◆ Source data
___

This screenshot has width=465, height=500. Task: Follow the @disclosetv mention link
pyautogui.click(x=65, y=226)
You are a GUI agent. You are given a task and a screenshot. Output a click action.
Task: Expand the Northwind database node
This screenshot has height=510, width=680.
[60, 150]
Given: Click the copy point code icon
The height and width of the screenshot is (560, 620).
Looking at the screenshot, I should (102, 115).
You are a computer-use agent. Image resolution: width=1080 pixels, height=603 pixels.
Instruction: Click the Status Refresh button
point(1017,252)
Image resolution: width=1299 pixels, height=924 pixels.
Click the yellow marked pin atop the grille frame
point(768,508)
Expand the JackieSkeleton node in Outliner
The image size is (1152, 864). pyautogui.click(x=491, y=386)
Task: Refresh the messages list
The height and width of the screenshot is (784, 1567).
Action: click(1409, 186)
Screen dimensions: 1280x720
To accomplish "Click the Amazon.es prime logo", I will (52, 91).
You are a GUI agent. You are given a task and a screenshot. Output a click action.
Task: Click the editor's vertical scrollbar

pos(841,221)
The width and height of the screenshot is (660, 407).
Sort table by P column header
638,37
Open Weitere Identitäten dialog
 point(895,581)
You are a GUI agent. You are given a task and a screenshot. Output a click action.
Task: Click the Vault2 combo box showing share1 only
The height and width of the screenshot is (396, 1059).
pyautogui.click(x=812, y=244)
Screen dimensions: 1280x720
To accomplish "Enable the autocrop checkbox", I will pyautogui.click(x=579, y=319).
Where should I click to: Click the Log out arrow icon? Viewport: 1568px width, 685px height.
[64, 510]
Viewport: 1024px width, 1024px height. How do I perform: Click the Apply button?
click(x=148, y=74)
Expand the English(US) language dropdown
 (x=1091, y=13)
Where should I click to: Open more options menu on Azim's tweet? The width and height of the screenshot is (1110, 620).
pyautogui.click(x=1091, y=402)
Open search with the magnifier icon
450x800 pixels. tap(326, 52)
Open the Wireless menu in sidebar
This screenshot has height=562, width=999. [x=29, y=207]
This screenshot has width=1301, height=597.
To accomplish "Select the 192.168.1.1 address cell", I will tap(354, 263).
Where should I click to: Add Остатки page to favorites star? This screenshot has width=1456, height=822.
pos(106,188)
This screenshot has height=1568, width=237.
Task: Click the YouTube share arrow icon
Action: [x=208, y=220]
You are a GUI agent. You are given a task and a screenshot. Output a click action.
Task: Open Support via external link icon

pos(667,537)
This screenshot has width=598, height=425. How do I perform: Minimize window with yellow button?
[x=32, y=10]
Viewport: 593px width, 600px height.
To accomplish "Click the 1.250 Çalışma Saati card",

___

◆ Aim of the exercise
Every line from the line containing "Click the yellow" through the line containing "Task: Refresh the messages list" in the records above must be retyped exactly. Leave out the rest.

◆ Answer section
Click the yellow marked pin atop the grille frame
point(768,508)
Expand the JackieSkeleton node in Outliner
The image size is (1152, 864). pyautogui.click(x=491, y=386)
Task: Refresh the messages list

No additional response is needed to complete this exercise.